How effective will my ad be?
A classic ad pre-test will tell you, with reasonable accuracy, how effective your advertising will be and give you the chance to fine-tune it. The earlier you obtain feedback, the better.
Researching a rough version of an ad (e.g. an animatic) gives you plenty of opportunity to tweak both the storyline and the execution – for example, you can make the story easier to follow or make the brand’s role more prominent. It also helps you specify in the production brief what needs to be done to make the final ad as effective as possible.
Some of the best ads ever created were researched as roughs and were improved as a result of the learnings. Guinness ‘Surfer’ (repeatedly voted ‘Best Ad Ever’) is just one example.
With finished ads, you have less room for improvement than with rough versions — but small changes can still make a big difference. A change of voice actor or music track can lift engagement, or an added sound effect can make the story easier to understand. Of course, if you’ve already researched a rough version of an ad, you may not need to validate it again when it’s finished. If you do, a low-cost, KPI-focused approach is a good option. Such an approach also works well if you need to choose which ads to adopt from a pool of available creatives (for example: ads produced for the brand in another country).
Another major benefit of researching finished ads (even if you do it after they have gone live) is to benchmark your advertising against your competitors’ – or at least against relevant database averages. A/B testing might tell you which of your ads are strongest and help you maximize in-market impact, but that won’t help your brand in the long run if even your best ads fall short of your rivals’, and you don’t know how to make improvements.
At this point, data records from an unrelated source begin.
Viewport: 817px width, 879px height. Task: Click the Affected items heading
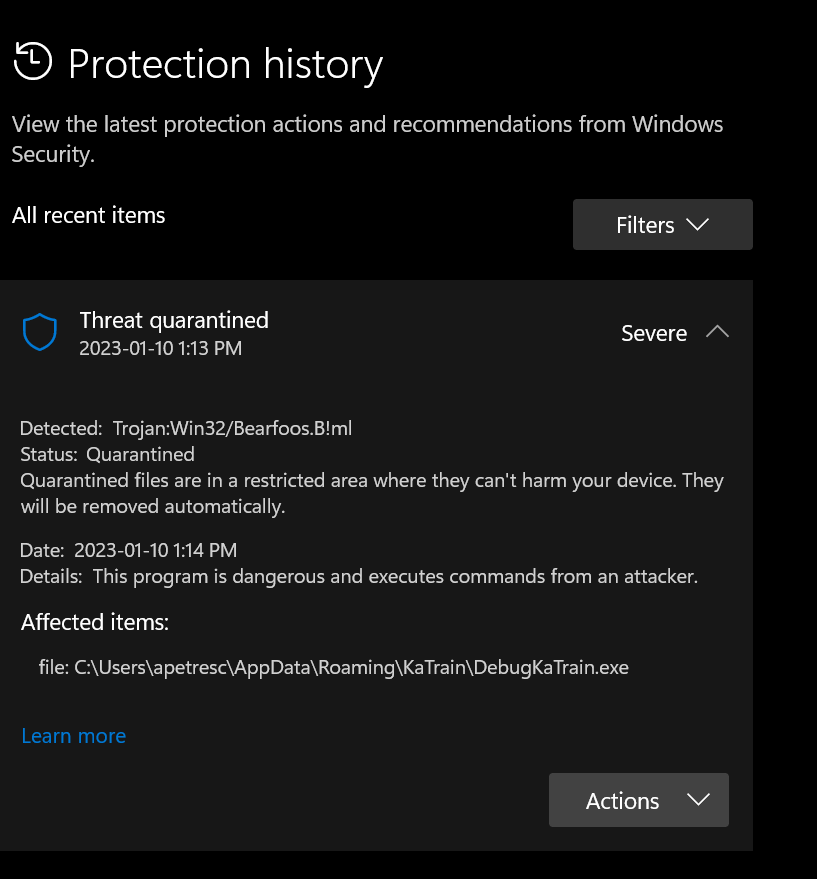point(95,622)
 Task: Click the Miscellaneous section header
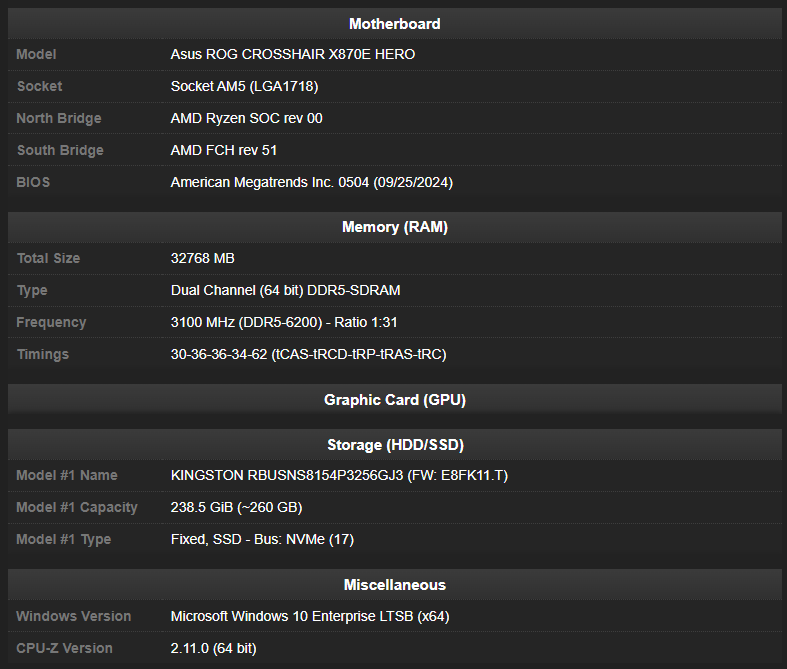tap(394, 585)
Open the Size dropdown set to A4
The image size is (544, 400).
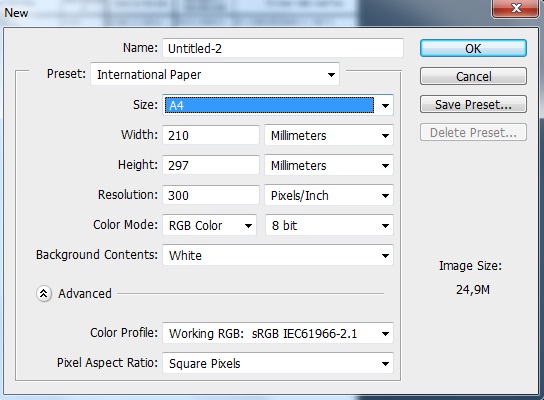click(278, 105)
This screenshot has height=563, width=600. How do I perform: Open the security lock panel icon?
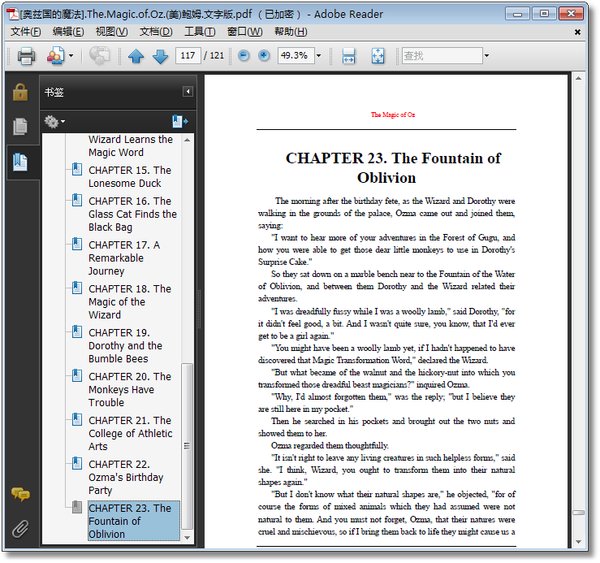(19, 92)
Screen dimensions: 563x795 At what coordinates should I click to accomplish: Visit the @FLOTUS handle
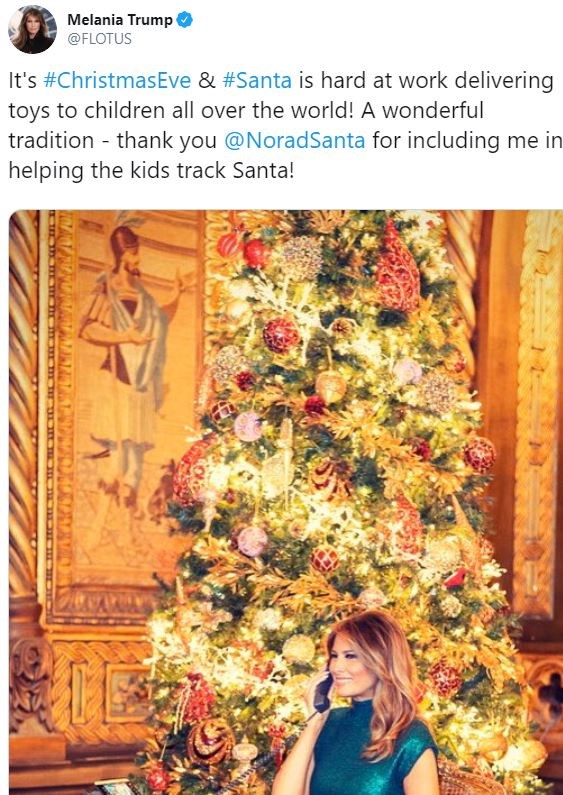click(99, 39)
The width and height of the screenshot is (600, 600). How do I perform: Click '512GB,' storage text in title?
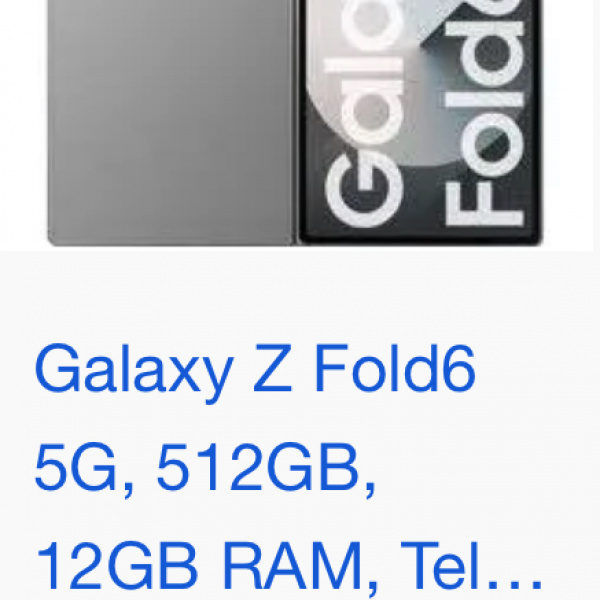point(267,469)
A third reason for systematically researching your final ads is to build a knowledge bank you can use to create learning and optimize future ad performance. Once you have collected results from a number of projects, you can look for ad characteristics that are linked to higher performance (often called ‘meta-learnings’). Many of the world’s most famous and effective ad campaigns started off with average performance but improved over time thanks to the feedback loop provided by pre-testing. Examples include Stella Artois ‘Reassuringly Expensive, Lynx/Axe ‘The Lynx Effect and Oxo ‘Oxo Family.’